EXERCISE PROMPT:
Lines below that include the word "agent" should each be copied.

EXCERPTED RECORDS:
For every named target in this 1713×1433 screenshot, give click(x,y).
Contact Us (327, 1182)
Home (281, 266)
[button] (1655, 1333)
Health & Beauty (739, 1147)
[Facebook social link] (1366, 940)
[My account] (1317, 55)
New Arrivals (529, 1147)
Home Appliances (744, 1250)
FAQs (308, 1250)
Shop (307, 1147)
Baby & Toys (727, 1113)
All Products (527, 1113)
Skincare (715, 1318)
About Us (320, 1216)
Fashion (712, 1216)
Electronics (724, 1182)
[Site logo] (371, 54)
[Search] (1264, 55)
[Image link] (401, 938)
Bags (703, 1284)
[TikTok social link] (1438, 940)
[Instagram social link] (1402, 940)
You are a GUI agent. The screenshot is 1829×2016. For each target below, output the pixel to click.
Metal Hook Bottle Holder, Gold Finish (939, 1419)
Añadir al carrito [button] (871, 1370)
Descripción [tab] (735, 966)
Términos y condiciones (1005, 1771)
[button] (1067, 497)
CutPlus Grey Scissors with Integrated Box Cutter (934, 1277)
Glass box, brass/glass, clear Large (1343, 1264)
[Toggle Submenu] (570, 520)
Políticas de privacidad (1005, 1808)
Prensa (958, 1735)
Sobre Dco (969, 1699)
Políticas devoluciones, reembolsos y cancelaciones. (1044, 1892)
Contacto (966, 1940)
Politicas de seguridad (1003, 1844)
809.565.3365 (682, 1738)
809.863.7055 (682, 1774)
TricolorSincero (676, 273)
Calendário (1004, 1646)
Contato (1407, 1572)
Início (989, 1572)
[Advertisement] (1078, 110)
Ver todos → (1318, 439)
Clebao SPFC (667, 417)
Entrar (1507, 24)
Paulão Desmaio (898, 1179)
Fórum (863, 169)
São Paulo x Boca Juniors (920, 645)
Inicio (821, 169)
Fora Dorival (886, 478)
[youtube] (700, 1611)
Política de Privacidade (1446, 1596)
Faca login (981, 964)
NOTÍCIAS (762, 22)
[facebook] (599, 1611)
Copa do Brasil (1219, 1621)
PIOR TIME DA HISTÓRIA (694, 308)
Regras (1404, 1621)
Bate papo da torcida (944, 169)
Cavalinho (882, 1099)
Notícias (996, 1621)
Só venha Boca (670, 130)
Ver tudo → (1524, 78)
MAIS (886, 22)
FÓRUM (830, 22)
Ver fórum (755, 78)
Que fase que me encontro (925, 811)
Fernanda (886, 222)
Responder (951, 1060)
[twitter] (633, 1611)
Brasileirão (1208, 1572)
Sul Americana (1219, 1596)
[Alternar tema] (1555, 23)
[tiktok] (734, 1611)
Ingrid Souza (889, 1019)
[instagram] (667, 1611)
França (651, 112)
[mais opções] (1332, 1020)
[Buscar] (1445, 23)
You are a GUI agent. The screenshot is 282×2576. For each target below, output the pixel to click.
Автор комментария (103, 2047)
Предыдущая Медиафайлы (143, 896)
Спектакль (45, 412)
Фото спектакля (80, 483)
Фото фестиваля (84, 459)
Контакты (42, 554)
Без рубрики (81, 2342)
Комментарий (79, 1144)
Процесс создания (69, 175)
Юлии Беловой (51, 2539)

YOUR SOLUTION:
You are a GUI agent. The screenshot is 1829×2016. For each target below, output the pixel to click.
You are a GUI agent. The screenshot is 282×2576. For each target below, output the pixel to click.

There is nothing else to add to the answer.